In the late 1920s and 1930s, his prestige was such that he received commissions for a number of murals for important civic buildings. These included the ceiling over the stairway of the French Senate in the Luxembourg Palace; and murals for the Hospice of the city of Saint-Étienne, where he returned to the colorful and neoclassical themes of his beach paintings. He was commissioned to make two mural panels for the Palais de Chaillot, built for the 1937 Paris International Exposition. Denis invited several friends from his earlier career, Pierre Bonnard, Édouard Vuillard and Roussel, to participate in the project with him. The two panels celebrate sacred music and profane (non religious music) in a colorful neoclassical style, recalling his decoration for the cupola of the Théâtre des Champs-Élysées. The classical panel shows an ancient celebration in the Boboli Gardens in Rome, which he had recently visited.

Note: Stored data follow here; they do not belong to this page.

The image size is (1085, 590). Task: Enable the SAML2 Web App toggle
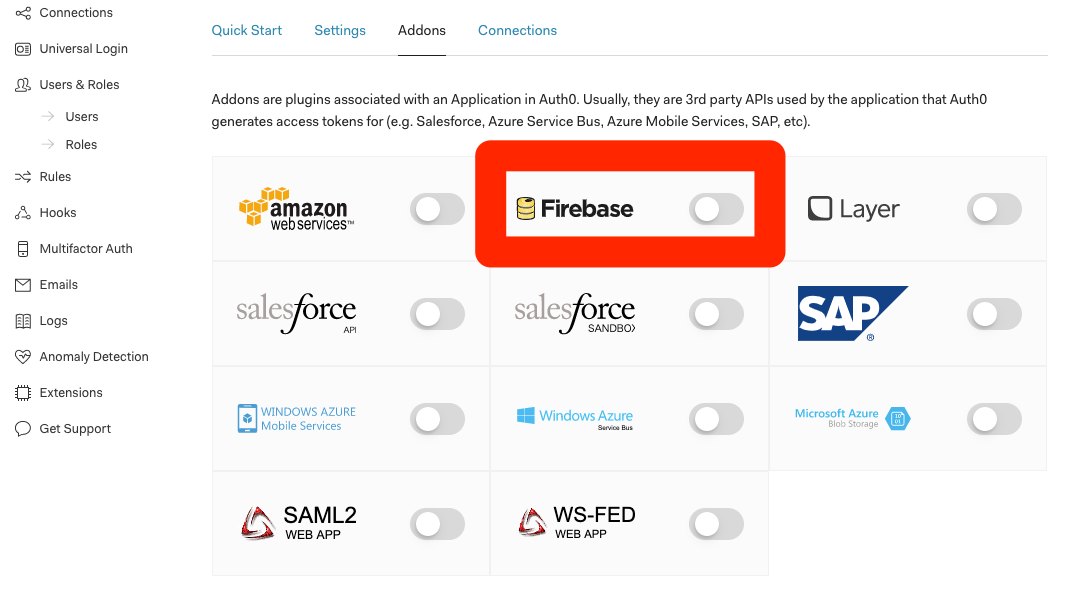tap(437, 524)
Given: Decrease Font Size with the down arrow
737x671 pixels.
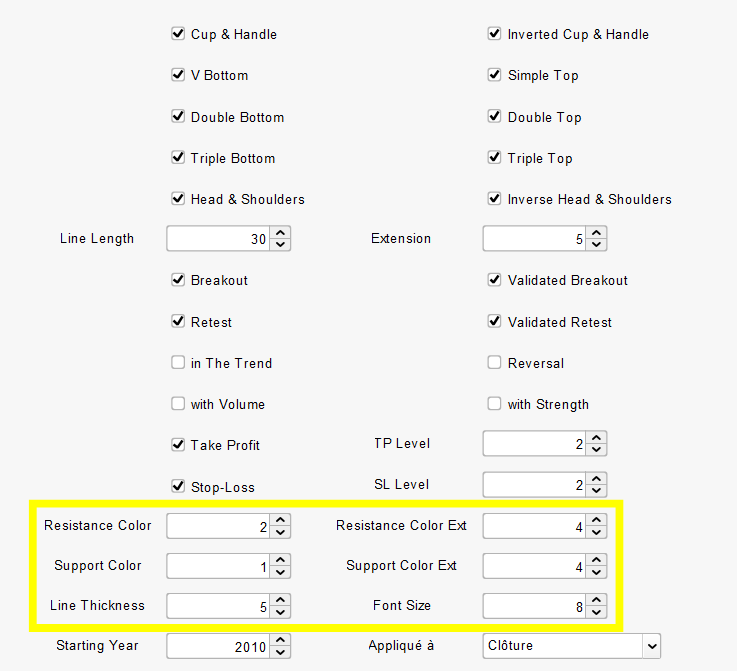Looking at the screenshot, I should (596, 612).
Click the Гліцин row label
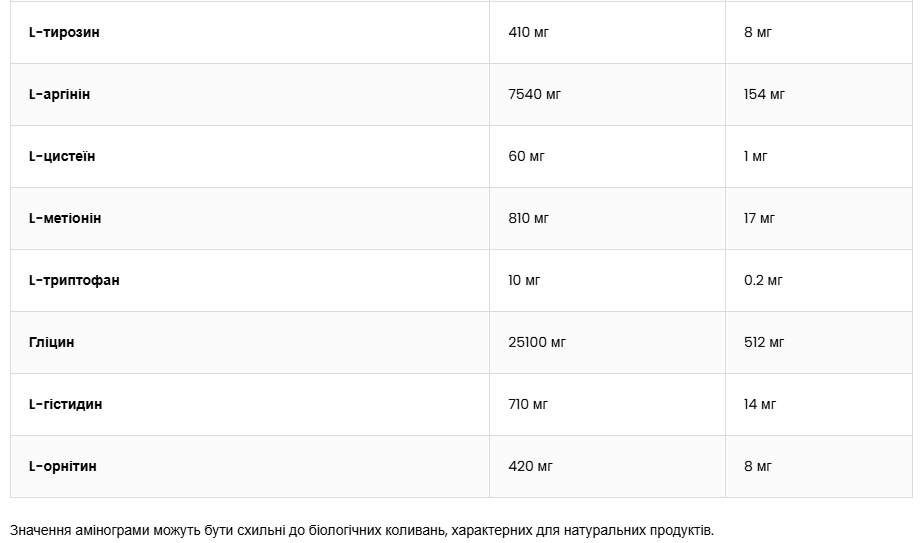The image size is (921, 543). [52, 342]
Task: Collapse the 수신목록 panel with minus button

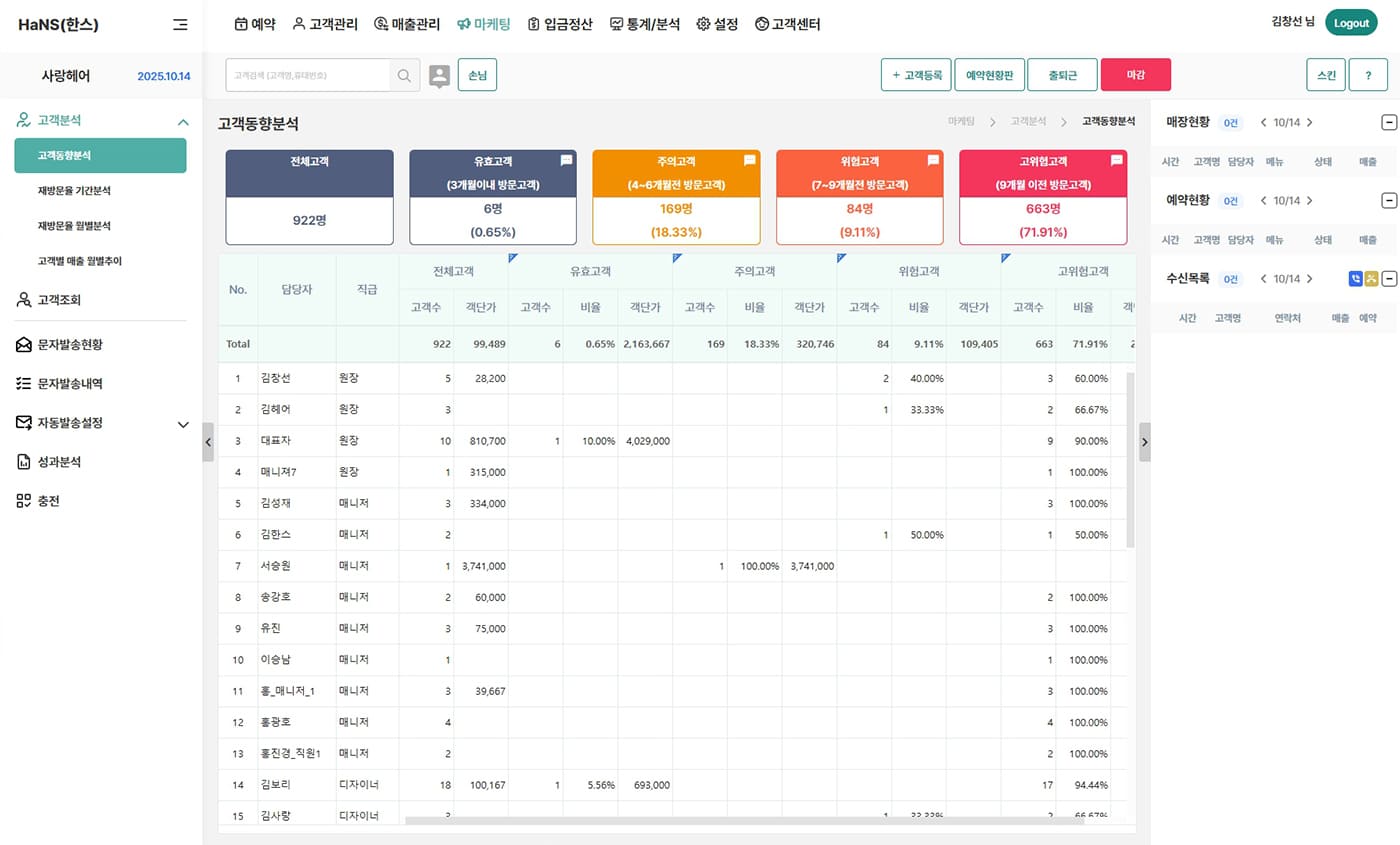Action: (1388, 279)
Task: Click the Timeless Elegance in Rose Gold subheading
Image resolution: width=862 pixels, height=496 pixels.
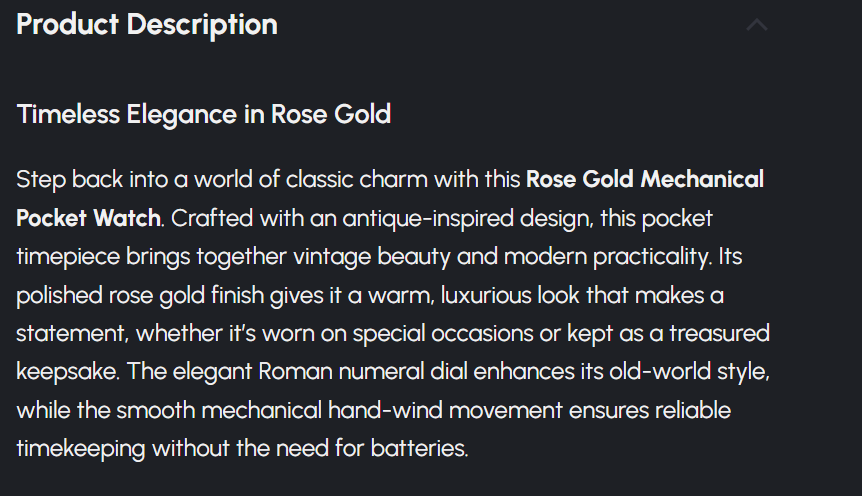Action: click(x=204, y=114)
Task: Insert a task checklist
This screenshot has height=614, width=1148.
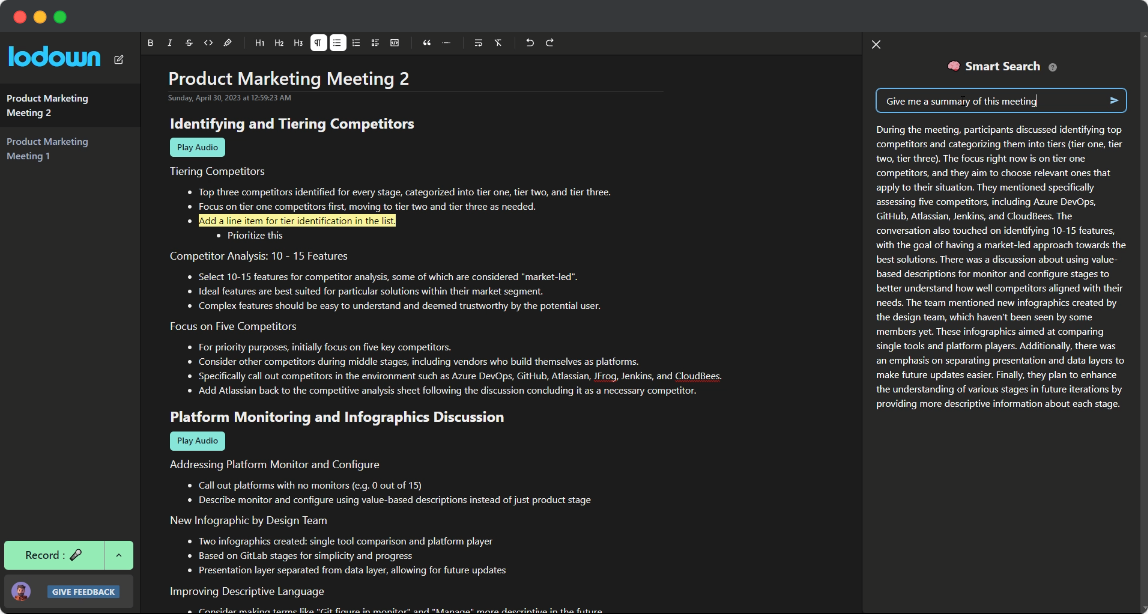Action: (375, 43)
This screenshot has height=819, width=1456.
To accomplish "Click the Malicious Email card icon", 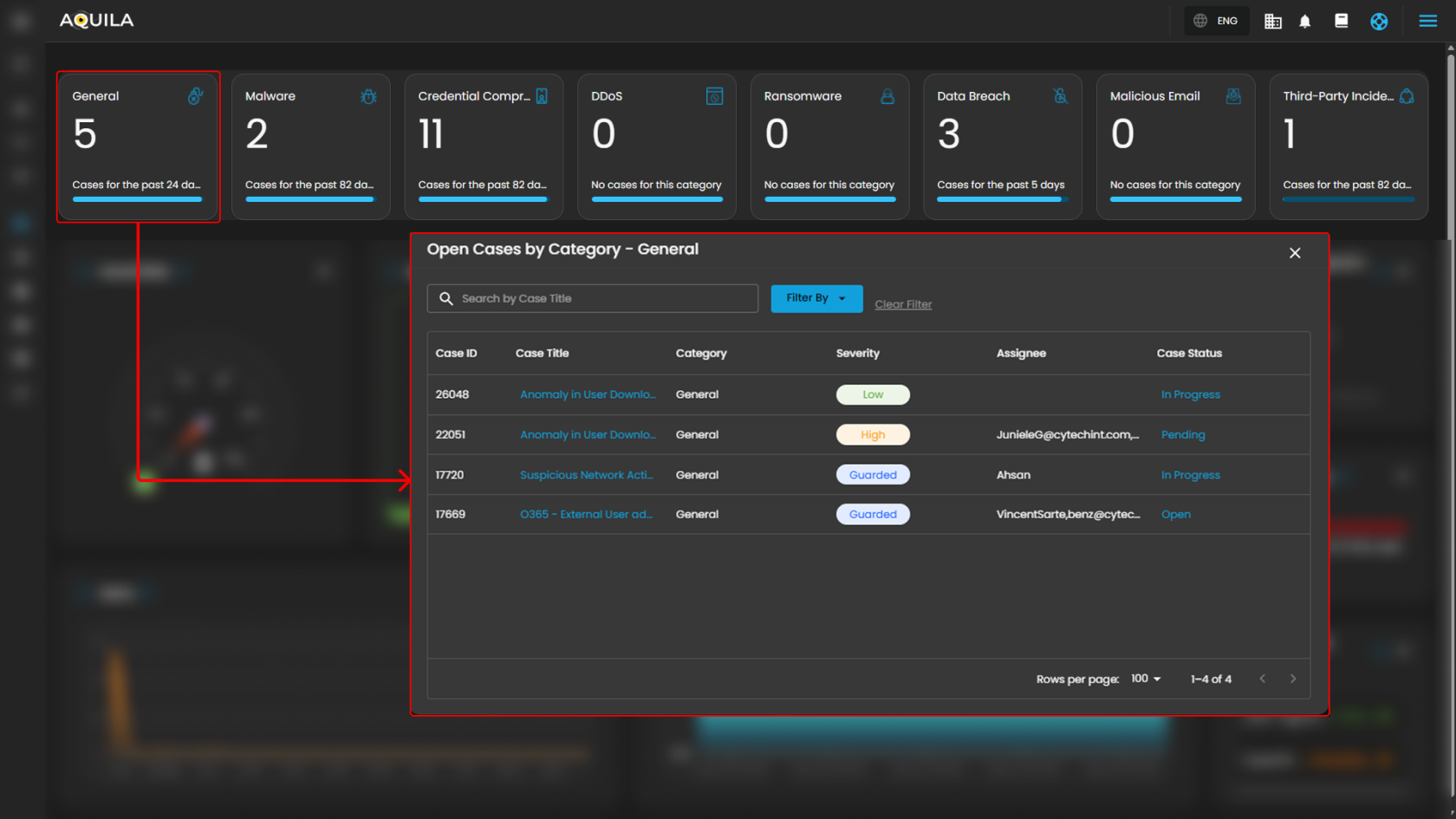I will click(x=1232, y=96).

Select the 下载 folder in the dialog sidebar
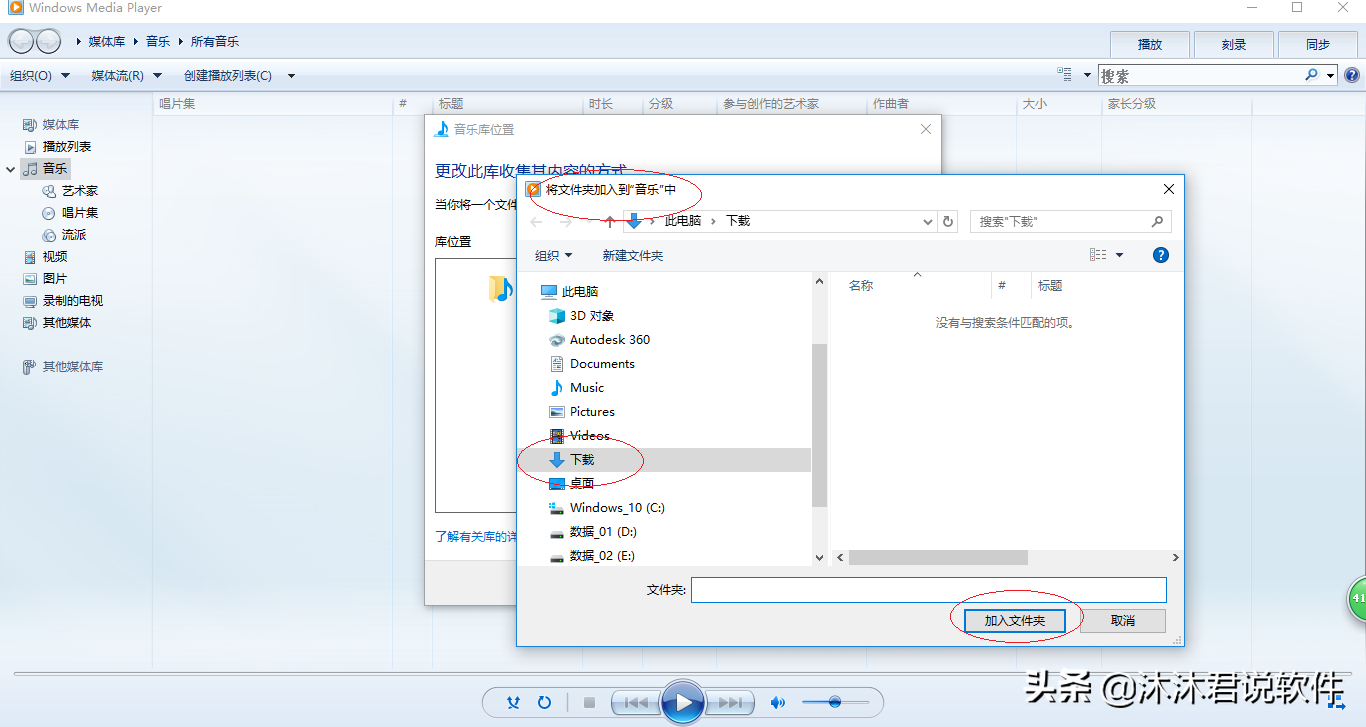[583, 459]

The paintings can still be seen though they have been somewhat disfigured by later renovations.

In his later years, he also had two important commissions outside of France, both on his favorite theme of Christian faith and humanism; the first, in 1931, for the Offices of the International Labor Bureau in Geneva, commissioned by the International Association of Christian Workers in Geneva on the theme “Christ preaching to the workers”; and the second, in 1938, for the new headquarters of the League of Nations. on the theme of being armed for peace, depicting a figure of Orpheus taming the tiger of war.

In January 1940, in his seventieth year, he summed up his accomplishments in his journal: “My marriage: Delacroix admired and understood; Ingres abandoned; break with the extremists. I have become official while at the same time cultivating the secret inquietude of an art which expresses my vision and my thought, while at the same time forcing me to better realize the lessons of the masters.” Denis died in Paris of injuries resulting from an automobile accident in November 1943. The date of his death is variously listed as the 2nd, 3rd, or 13th.